┌─ PROVIDED MATERIAL

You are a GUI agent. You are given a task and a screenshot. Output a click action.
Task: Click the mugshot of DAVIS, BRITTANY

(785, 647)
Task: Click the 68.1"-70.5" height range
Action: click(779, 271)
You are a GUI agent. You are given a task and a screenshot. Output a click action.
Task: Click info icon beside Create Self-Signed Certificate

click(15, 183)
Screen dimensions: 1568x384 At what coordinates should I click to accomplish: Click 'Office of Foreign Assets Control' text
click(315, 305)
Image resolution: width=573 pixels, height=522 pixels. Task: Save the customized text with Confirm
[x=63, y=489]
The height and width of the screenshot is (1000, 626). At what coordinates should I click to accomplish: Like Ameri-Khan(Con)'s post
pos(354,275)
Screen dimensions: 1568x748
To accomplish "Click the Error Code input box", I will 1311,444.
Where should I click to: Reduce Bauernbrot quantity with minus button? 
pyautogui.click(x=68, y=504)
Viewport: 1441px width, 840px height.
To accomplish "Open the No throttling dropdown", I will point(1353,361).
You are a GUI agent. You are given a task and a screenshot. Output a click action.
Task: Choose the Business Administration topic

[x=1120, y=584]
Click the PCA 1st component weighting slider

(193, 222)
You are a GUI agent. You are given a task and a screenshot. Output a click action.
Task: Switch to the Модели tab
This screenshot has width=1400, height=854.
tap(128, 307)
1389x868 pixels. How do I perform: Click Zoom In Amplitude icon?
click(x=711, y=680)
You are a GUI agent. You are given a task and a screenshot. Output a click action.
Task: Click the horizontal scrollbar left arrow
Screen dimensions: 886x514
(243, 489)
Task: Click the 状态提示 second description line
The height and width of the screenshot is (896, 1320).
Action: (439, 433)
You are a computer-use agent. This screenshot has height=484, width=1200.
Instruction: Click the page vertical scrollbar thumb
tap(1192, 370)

└─

### EXERCISE PROMPT:
Set down, exactly as they appear, the line holding "The height and width of the screenshot is (896, 1320)." and every line after it until the records end.

### WRITTEN RESPONSE:
The height and width of the screenshot is (896, 1320).
Action: (439, 433)
You are a computer-use agent. This screenshot has height=484, width=1200.
Instruction: Click the page vertical scrollbar thumb
tap(1192, 370)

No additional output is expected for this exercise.